GLM-5.2’s strong reasoning + tool-calling makes it a good backend for Claude Code, Anthropic’s agentic CLI. SGLang exposes the Anthropic-compatible /v1/messages endpoint on every server, so Claude Code can talk to a GLM-5.2 server with only environment variables — no code change. Launch the server with --reasoning-parser glm45 --tool-call-parser glm47 (any recipe from the Deployment panel above works), then:
Command
export ANTHROPIC_BASE_URL="http://127.0.0.1:30000"
export ANTHROPIC_AUTH_TOKEN="dummy"
export API_TIMEOUT_MS="3000000"
export CLAUDE_CODE_AUTO_COMPACT_WINDOW="1000000"
export CLAUDE_CODE_DISABLE_NONESSENTIAL_TRAFFIC=1
export CLAUDE_CODE_ATTRIBUTION_HEADER=0
export ANTHROPIC_DEFAULT_HAIKU_MODEL="glm-5.2[1m]"
export ANTHROPIC_DEFAULT_SONNET_MODEL="glm-5.2[1m]"
export ANTHROPIC_DEFAULT_OPUS_MODEL="glm-5.2[1m]"
claude
Two of these matter specifically for GLM-5.2:
  • CLAUDE_CODE_ATTRIBUTION_HEADER=0 — Claude Code prepends a per-request attribution block to the system prompt.
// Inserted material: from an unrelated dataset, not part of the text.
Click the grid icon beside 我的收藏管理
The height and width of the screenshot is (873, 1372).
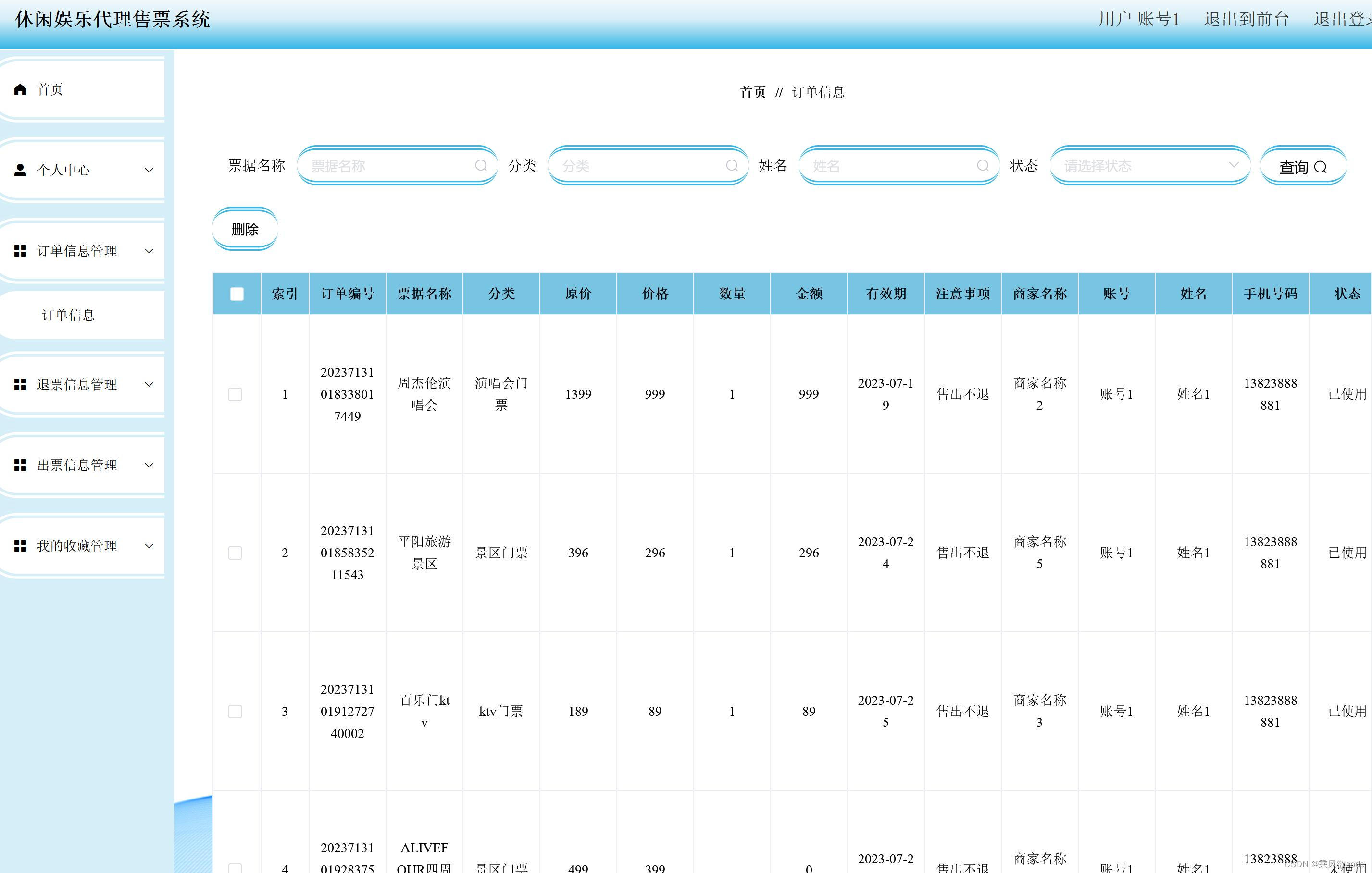pyautogui.click(x=21, y=545)
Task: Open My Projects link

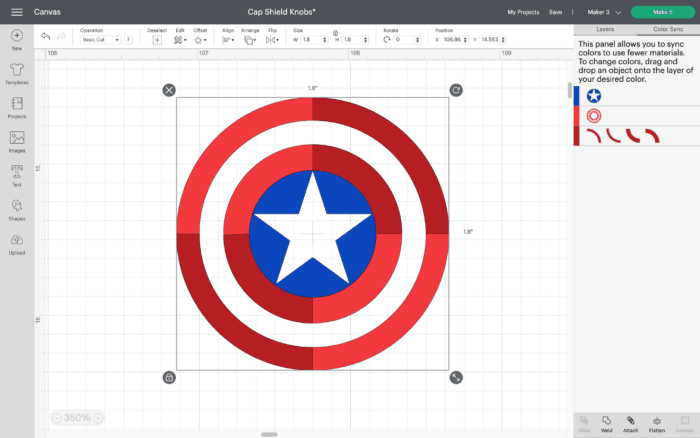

GLM-5.2’s chat template renders tools before system, so that per-request hash is the first token to diverge between turns and the radix prefix cache re-prefills the whole system + history every turn. This env removes the block and restores prefix-cache reuse.
  • glm-5.2[1m] as the model name — the [1m] suffix is the client-side hint that enables Claude Code’s 1M-context beta, matching GLM-5.2’s 1,048,576-token window. Without it, context is capped well below 1M. SGLang does not validate the model field, so any name is accepted server-side.
For the full setup (streaming, tool-use, count_tokens, persisting env in ~/.claude/settings.json, troubleshooting), see Anthropic-Compatible API.